Popular discussions of inflation and the economy have produced more heat than light, if not heat and darkness. President Biden has made multiple remarks on his record, which taken singly are each incorrect. Taken together, Biden’s remarks on Bidenomics are incoherent.
Biden claims that his main fiscal stimulus policy, the American Recovery Plan delivered record reductions in unemployment without causing inflation. Biden has insisted that corporate greed (Greedflation) caused the recent wave of price inflation. Biden also claims credit for deficit reduction. There is little evidence of fiscal stimulus working, ever. There is a theory in economics according to which larger fiscal deficits increase total spending, and this increases economic activity and reduces unemployment rates- provided that deficit spending goes mostly into those industries that are slowing. If this theory worked for Biden, his American Recovery Plan might have just started to “stimulate the economy” in the Summer of 2021. Unemployment peaked at 14.8% in April 2020 and fell to 5.1% in August 2021.

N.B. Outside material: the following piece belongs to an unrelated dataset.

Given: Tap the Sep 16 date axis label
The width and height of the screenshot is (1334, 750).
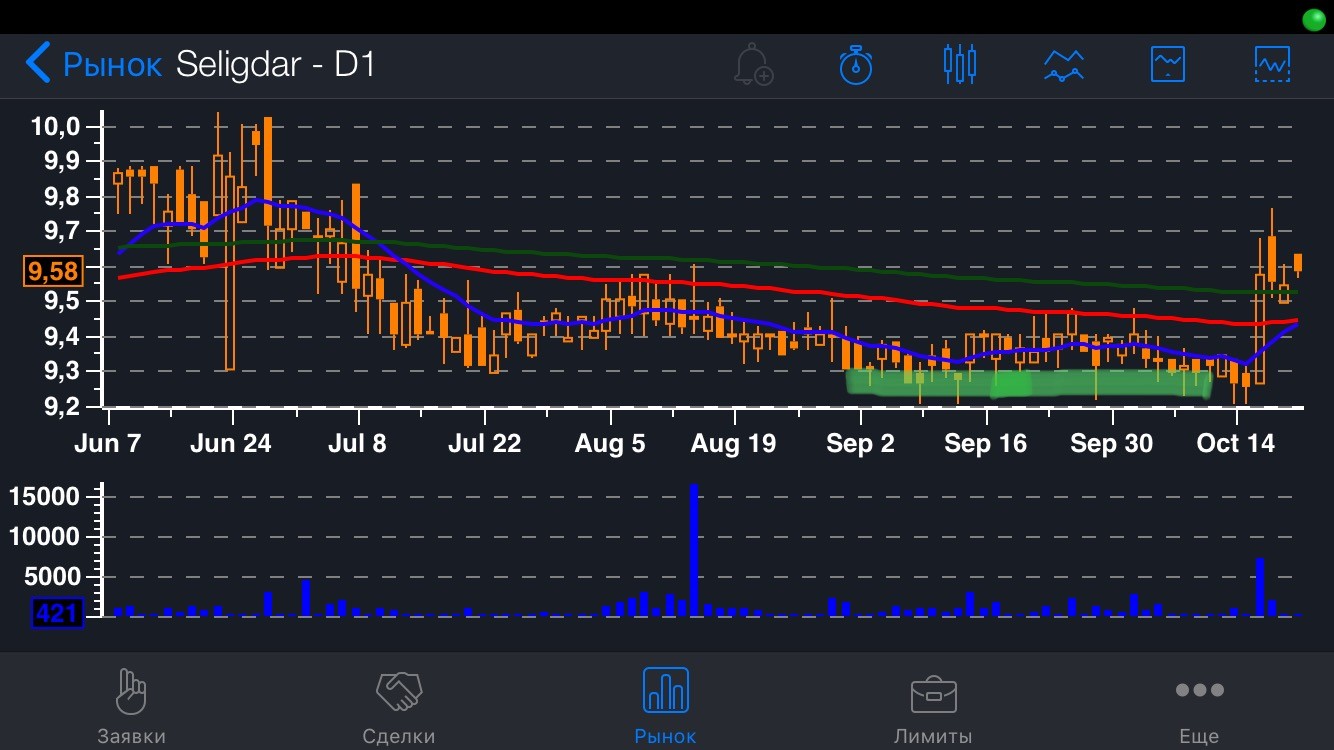Looking at the screenshot, I should (985, 444).
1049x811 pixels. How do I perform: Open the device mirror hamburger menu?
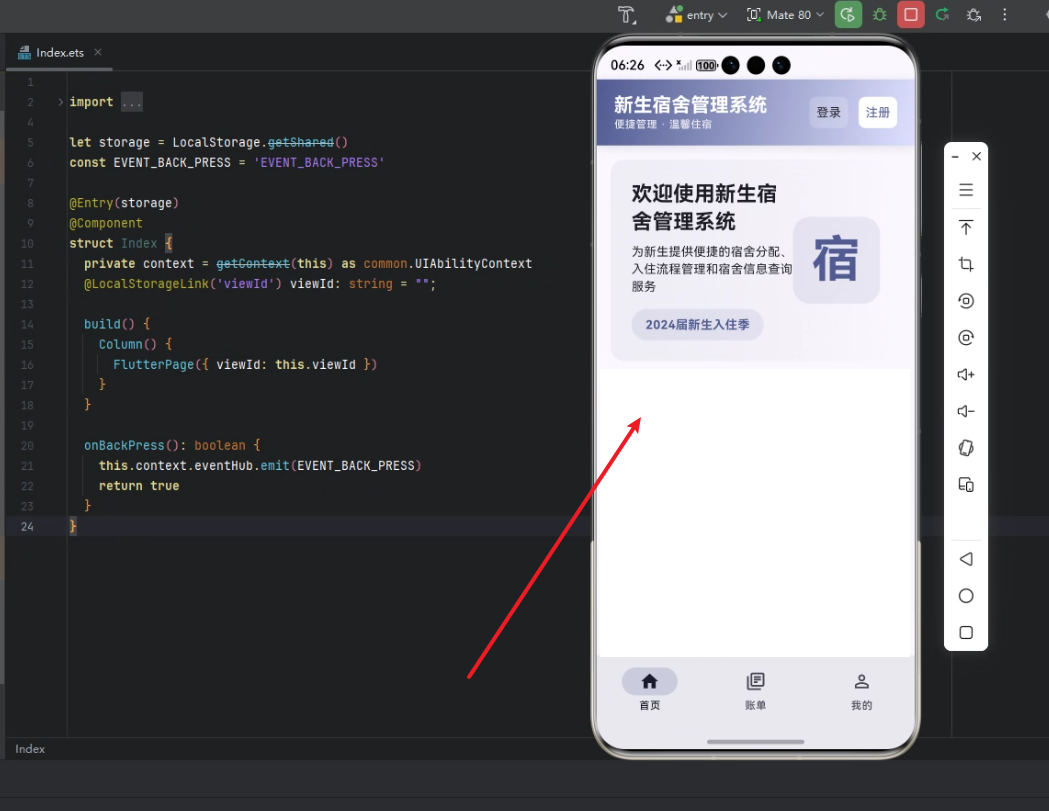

If increases in Federal spending actually stimulated the economy by speeding up the flow of money, then Biden’s deficits might have increased inflation- this “debtflation” would have been evidence of Biden’s policies stimulating economic activity. Instead, Biden blamed inflation on corporate greed. Who was responsible for restraining corporate price gouging? The Antitrust division of Biden’s own Justice Department.
How did inflation emerge? The Federal Reserve Board engineered a massive increase in the amount of money in circulation during the C-19 Crisis (the purple line in the next graph) in the second quarter of 2020. The cost of living fell slightly in Q2 2020 (the red dashed line) because the velocity of money circulation (the green line below) fell.

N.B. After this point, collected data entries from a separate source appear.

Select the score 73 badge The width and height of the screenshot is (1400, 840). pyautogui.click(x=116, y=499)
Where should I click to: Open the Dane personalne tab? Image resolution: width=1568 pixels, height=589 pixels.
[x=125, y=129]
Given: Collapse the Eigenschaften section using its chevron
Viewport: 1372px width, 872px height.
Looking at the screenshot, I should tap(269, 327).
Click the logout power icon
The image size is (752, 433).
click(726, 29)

Inflation is caused by too much money chasing after too many goods. Money velocity and GDP generally move together, if the economy grows rapidly money moves faster. The Covid 19 shutdown corresponded to a dramatic slowdown in money velocity- so the enlarged money supply moved very slowly. GDP grew at an annualized rate of 35% in the third quarter of 2020, as the economy reopened. This rapid 3rd quarter growth set the enlarged money supply into motion. This is when inflation started, initially at 3.34% in Q3 2020. The inflation rate hit 6.26% in Q2 of 2021, before Biden’s American Recovery Plan could have had any effect.

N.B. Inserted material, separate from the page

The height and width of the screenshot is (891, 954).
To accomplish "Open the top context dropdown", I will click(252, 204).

Critics of Bidenomics should note that Trump’s $2.2 trillion CARES Act was better timed (signed on March 27th 2020) as an anti-Covid shutdown economic stimulus. There is a stronger case for blaming at least part of recent inflation on the CARES act. Supporters of Bidenomics should have the decency to admit that the CARES Act was far better timed than was The American Recovery Act. Both critics and supporters of Bidenomics should recognize that changes in the money supply are the main cause of inflation, and that even if fiscal policy could have some effect on the price level it is still the case that the Federal Reserve moves faster than Congress and the Treasury. This is why the Federal Reserve officials establish a target rate of inflation and the Treasury Department does not. Treasury officials know that it is the Fed that has the final say on rate of inflation.
What brought the inflation rate down? Money supply growth slowed in 2021, and the money supply actually shrank in Q3 and Q4 of 2022. Biden’s Inflation Reduction Act (IRA) came into effect in August 2022, at which time inflation was already slowing and money velocity was increasing at a faster rate than GDP growth. The 2022 increase in the speed of money velocity is notable for two reasons. First, an anti-inflation fiscal policy causes slower money velocity (not that the IRA was a true anti-inflation policy). Second, higher inflation causes people to spend our money faster to avoid paying an “inflation tax”.
Biden wants credit both for a fiscal stimulus-increased deficit policy that didn’t work, and an Inflation Reduction Act that did nothing to affect the rate of inflation. Biden also blamed inflation on corporate price gouging, which the Inflation Reduction Act did little to address. That is, Biden authorized close to $1 trillion of new spending to fix a problem that supposedly should have been dealt with by Antitrust enforcement, if his beliefs regarding the causes of inflation were correct.
If Biden understood the theory that underlies his policies, he would have accepted responsibility for inflation as a necessary cost of keeping the unemployment rate low. If Biden understood proper economic theory, he would have blamed inflation on the actual culprit, the Federal Reserve. Instead, Biden unwittingly claimed responsibility for inflation by insisting that it is an issue of Antitrust enforcement, rather than a matter of monetary policy.
Inflation is caused neither by corporate greed nor by increasing the Federal debt. Inflation is caused by Federal Reserve officials falsely believing that they can manage unemployment in the economy by adjusting the rate of inflation.